In general, Captain jacks, parts of buckhorn and the trails in Jones park are USFS, and also motorized. There are some non motorized trails that connect to them. Stratton is below gold camp road, Cheyenne canon is also city park.


----------



## figofspee (Jul 19, 2018)

The USFS has already begun to associate eBikes as a form of bicycling, and not categorizing it as motorized in their planning documents. Take it for what it is, but a forest wide change could be on the near horizon:
"While clearly some activities on the list are not related directly to forests, many are. For the purposes of 
this report, we have eliminated many activities from the list so that the most likely forest-related activities 
are:
1. Bicycling (All recreational bicycling, including BMX, E-bikes, Mountain, On-road)
2. Boating/Fishing
3. Climbing/Hiking/Tent Camping
4. Driving for pleasure (Gas spending only)
5. Geocaching/Orienteering/Rock hounding
6. Hunting/Trapping/Shooting (including Archery)
7. Motorcycling/ATVs (Off-road, On-road)
8. Other Conventional Activities
9. Other Conventional Air and Land activities
10. Photography
11. Running/Jogging/Walking
12. RVing
13. Snow activities (Dog mushing, Skiing, Sleighing, Snowboarding, Snowmobiling"


----------



## _CJ (May 1, 2014)

Brief:
Please reproduce the forum thread on e-bike trail use in full, word for word. Rely on the forum thread on e-bike trail use and nothing else.

Data below:
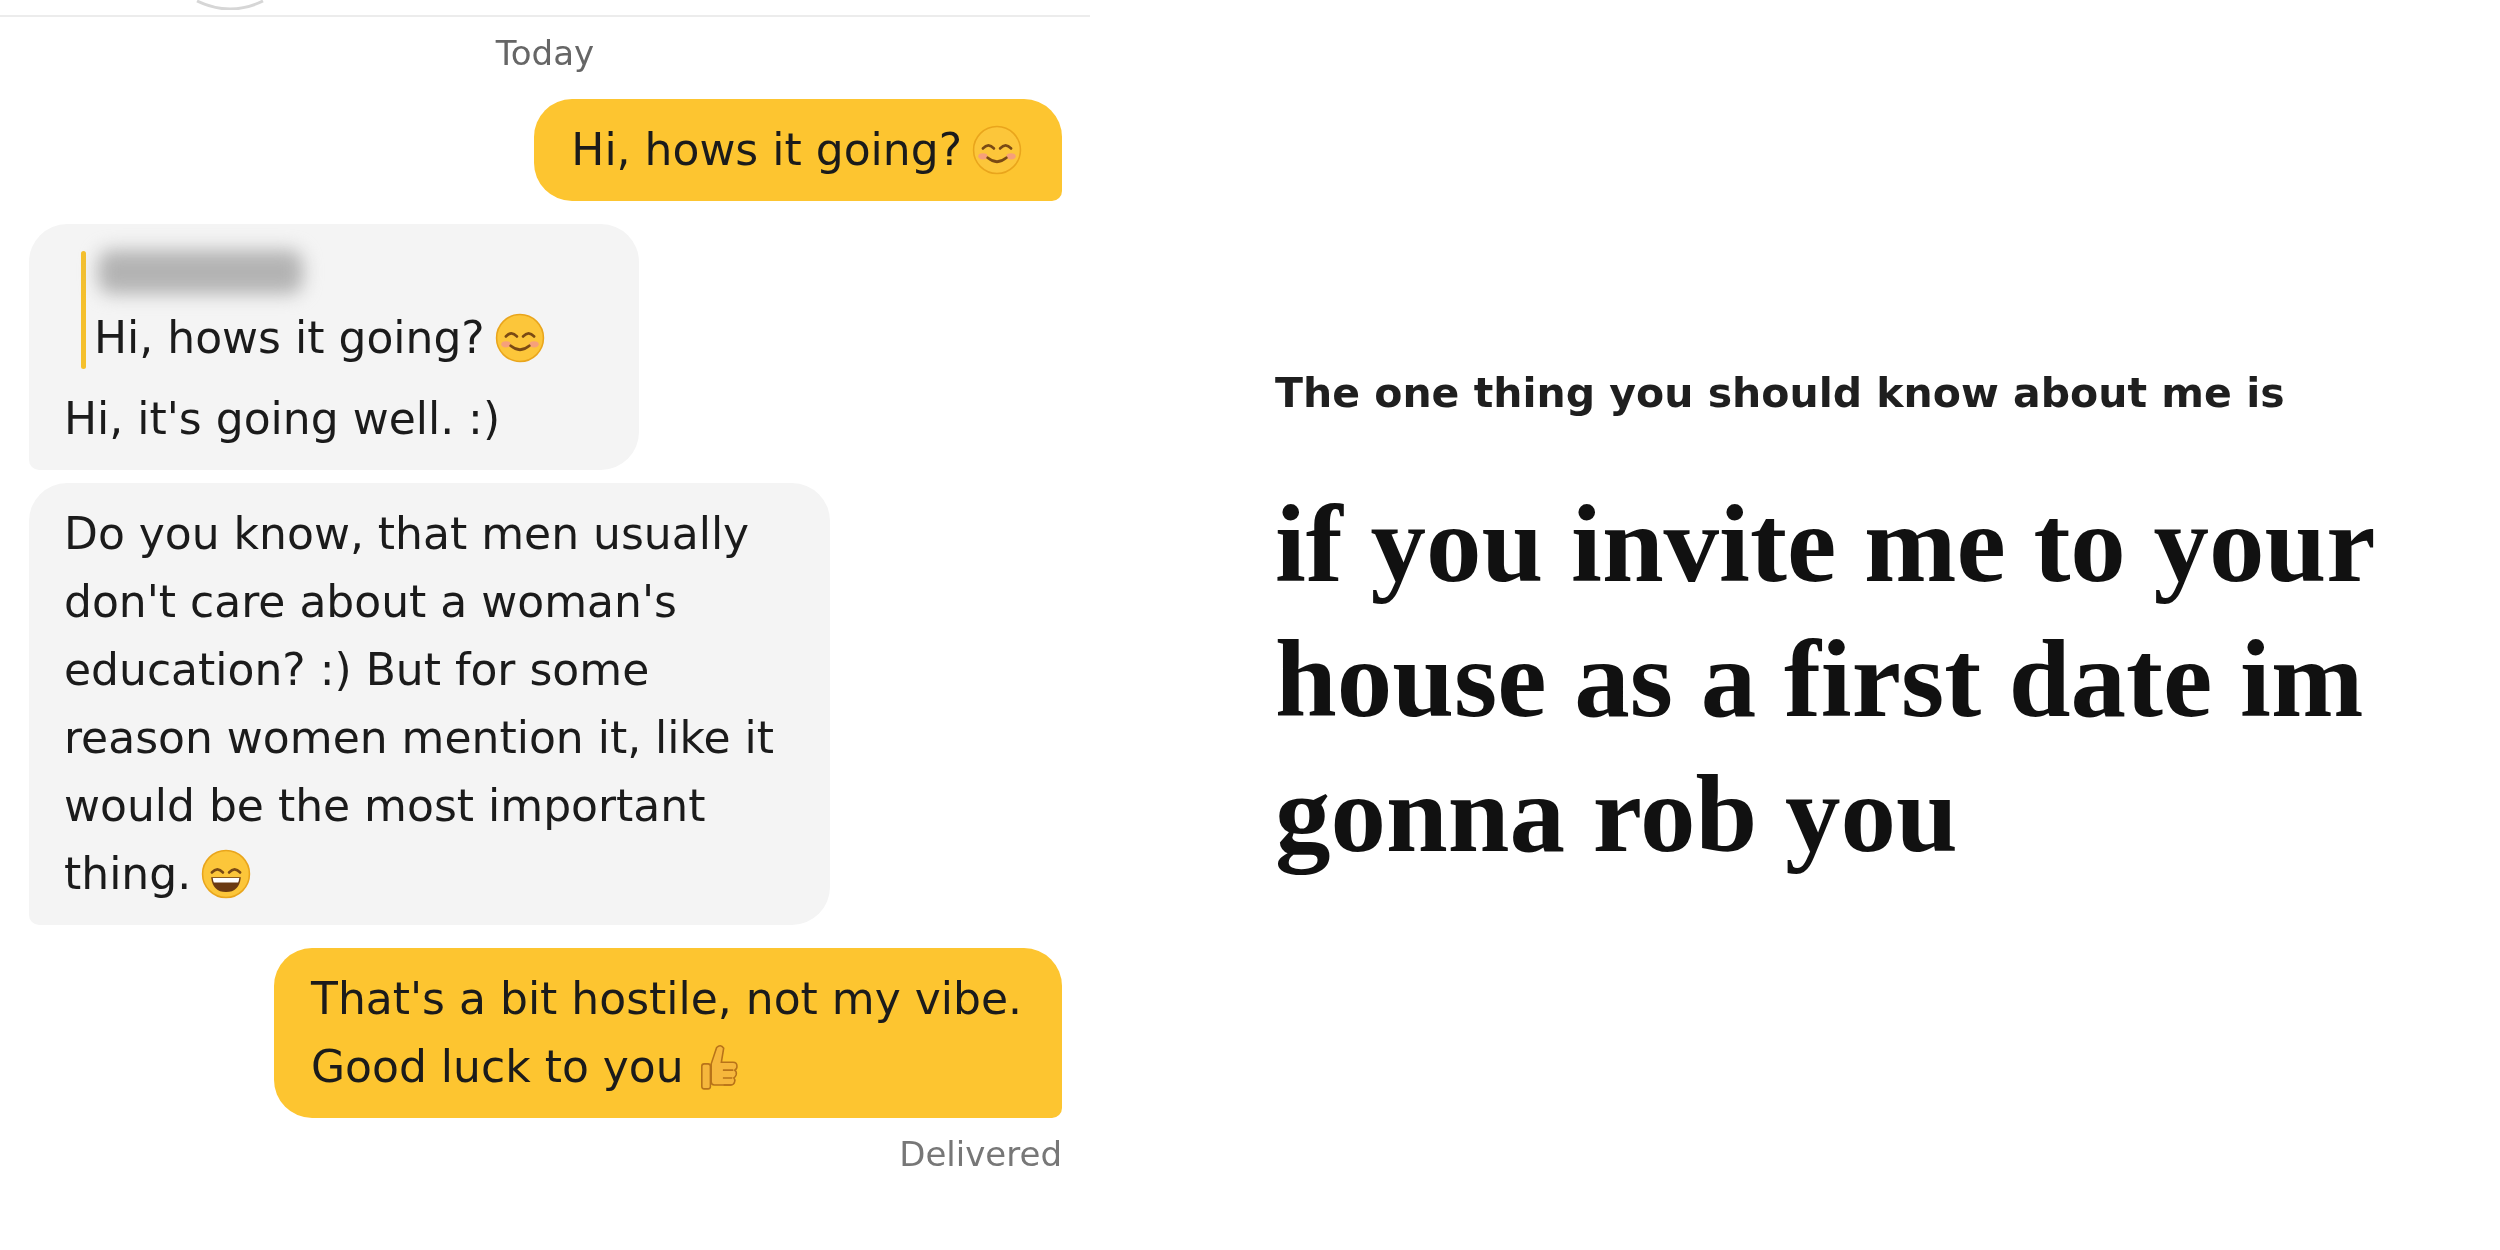  Describe the element at coordinates (498, 1066) in the screenshot. I see `message-text: Good luck to you` at that location.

Solution:
In general, Captain jacks, parts of buckhorn and the trails in Jones park are USFS, and also motorized. There are some non motorized trails that connect to them. Stratton is below gold camp road, Cheyenne canon is also city park.


----------



## figofspee (Jul 19, 2018)

The USFS has already begun to associate eBikes as a form of bicycling, and not categorizing it as motorized in their planning documents. Take it for what it is, but a forest wide change could be on the near horizon:
"While clearly some activities on the list are not related directly to forests, many are. For the purposes of 
this report, we have eliminated many activities from the list so that the most likely forest-related activities 
are:
1. Bicycling (All recreational bicycling, including BMX, E-bikes, Mountain, On-road)
2. Boating/Fishing
3. Climbing/Hiking/Tent Camping
4. Driving for pleasure (Gas spending only)
5. Geocaching/Orienteering/Rock hounding
6. Hunting/Trapping/Shooting (including Archery)
7. Motorcycling/ATVs (Off-road, On-road)
8. Other Conventional Activities
9. Other Conventional Air and Land activities
10. Photography
11. Running/Jogging/Walking
12. RVing
13. Snow activities (Dog mushing, Skiing, Sleighing, Snowboarding, Snowmobiling"


----------



## _CJ (May 1, 2014)